Energy

Greens Threaten Lawsuits Over Rollback of Environmental Regulations

(Gage Skidmore/flickr.com)

Environmentalists warned on Tuesday they’re likely to sue the Trump administration over its anticipated efforts to roll back several key environmental regulations, as groups launch a new front of attack to preserve green-friendly rules signed by former President Barack Obama.

President Donald Trump is expected to sign executive orders that would call for a review of the Environmental Protection Agency’s greenhouse gas emission standards for cars and light trucks, and start the process of rolling back the greenhouse gas-cutting Clean Power Plan, according to reports by the New York Times and the Wall Street Journal. The EPA also canceled a request for information on methane emissions from the oil and gas industry, which the Obama administration indicated could be a prelude to stricter emissions regulations.

All three actions are likely to attract lawsuits down the road, representatives from environmental advocacy organizations said Tuesday. But a legal confrontation could be years away since agencies have to go through full rulemaking processes to make significant changes.

Dan Becker, director of the Safe Climate Campaign, told reporters that environmentalists and the state of California are likely to sue if the Trump administration weakens emissions standards for cars and light trucks. The Obama administration put the standards in place in 2012 and decided in January, one week before Trump’s inauguration, to keep them until 2025.

An executive order alone would not be able to change the standards but could call for a review of the decision to keep them in place, Becker said on a call, adding a lawsuit would be likely if the EPA decided to weaken the rule. He said California could be expected to join the suit if rule changes affect the state’s ability to impose stricter standards than the federal government’s.

While environmentalists want to keep the current standards in place, the auto industry would like to see them loosened. The Alliance of Auto Manufacturers supported the rules in 2012 on condition the EPA conduct a midterm review to determine their continued feasibility. In a February letter to EPA Administrator Scott Pruitt, the trade group said the review was not thorough enough and the standards for 2025 were unreasonable. A spokesman did not respond to a request for comment on Tuesday.

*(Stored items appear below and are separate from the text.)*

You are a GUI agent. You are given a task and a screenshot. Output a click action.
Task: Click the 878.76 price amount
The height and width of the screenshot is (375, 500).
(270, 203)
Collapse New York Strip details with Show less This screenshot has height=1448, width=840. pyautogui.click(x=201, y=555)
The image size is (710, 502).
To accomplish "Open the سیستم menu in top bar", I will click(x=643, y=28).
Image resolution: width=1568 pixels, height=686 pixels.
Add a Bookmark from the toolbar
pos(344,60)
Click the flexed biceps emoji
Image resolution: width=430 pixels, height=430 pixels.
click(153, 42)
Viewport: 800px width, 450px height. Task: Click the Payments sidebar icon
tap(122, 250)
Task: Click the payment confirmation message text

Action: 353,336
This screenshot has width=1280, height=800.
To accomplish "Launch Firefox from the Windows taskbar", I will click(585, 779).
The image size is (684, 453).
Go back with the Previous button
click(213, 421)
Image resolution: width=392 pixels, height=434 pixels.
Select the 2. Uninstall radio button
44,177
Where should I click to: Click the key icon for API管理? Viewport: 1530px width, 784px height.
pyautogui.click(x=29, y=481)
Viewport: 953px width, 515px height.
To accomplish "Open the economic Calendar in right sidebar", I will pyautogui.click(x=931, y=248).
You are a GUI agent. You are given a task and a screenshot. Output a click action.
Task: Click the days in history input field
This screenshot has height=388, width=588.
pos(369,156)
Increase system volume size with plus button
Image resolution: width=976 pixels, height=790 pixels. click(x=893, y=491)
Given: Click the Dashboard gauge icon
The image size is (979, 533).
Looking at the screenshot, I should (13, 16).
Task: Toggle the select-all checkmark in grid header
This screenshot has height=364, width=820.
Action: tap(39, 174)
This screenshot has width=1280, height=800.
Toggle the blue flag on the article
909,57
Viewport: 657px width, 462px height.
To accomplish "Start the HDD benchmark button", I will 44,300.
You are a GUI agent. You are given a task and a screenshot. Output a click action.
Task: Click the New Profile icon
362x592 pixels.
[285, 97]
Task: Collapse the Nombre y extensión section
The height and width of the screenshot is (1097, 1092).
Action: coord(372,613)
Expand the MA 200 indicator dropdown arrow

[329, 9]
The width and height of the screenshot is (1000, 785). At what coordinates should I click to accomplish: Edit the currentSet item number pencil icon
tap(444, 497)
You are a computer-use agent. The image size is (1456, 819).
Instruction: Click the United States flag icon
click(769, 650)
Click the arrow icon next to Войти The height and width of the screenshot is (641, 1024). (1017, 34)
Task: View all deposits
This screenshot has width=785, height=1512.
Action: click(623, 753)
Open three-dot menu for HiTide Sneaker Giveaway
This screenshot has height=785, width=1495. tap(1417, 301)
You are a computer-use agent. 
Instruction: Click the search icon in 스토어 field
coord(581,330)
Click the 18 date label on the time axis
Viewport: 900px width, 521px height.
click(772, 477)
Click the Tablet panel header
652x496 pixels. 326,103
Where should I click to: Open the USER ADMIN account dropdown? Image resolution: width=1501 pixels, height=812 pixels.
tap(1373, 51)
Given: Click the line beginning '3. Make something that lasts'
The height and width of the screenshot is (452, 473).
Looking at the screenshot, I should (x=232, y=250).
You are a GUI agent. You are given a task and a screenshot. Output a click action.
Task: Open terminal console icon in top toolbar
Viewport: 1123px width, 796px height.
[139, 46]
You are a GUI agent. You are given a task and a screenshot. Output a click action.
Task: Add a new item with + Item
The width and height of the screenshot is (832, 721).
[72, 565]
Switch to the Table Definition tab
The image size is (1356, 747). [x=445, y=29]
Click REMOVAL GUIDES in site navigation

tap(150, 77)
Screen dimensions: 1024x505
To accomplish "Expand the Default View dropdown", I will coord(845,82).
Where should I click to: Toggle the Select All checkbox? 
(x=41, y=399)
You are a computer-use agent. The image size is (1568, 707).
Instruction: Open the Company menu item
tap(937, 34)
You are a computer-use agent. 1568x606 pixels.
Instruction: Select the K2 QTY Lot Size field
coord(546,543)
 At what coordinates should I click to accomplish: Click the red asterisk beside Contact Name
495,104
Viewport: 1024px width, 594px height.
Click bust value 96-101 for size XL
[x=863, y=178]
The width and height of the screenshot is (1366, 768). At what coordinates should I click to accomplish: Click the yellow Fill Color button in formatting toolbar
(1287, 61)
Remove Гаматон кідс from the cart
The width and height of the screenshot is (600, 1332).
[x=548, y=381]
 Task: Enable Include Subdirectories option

Trump has also vowed to undo Obama-era regulations on greenhouse gas emissions from the power sector, which could spark further legal action. Joanne Spalding, chief climate counsel for the Sierra Club, told reporters in a separate call the group was likely to sue over any changes, “unless it replaces the plan with comparable standards.”

The D.C. Circuit Court of Appeals head arguments in September 2016 over a lawsuit filed by opponents of the Clean Power Plan, including Pruitt, who was attorney general of Oklahoma. The court has not yet ruled.

If the EPA revamps the Clean Power Plan based on either of those arguments, supporters of the current plan would take Pruitt to court and essentially rehash the same debate, said David Doniger of the Natural Resources Defense Council, who spoke on the same call as Spalding. The NRDC is “confident he [Pruitt] will lose that argument in the end,” Doniger said.

Environmental groups may also file suits addressing the Trump administration’s lack of interest in methane regulations, which could violate existing statute. The NRDC is considering challenging the EPA’s withdrawal of its request on methane emissions, and is “looking at innovative ways to get EPA under obligations to act where it’s disregarding the law,” Doniger said.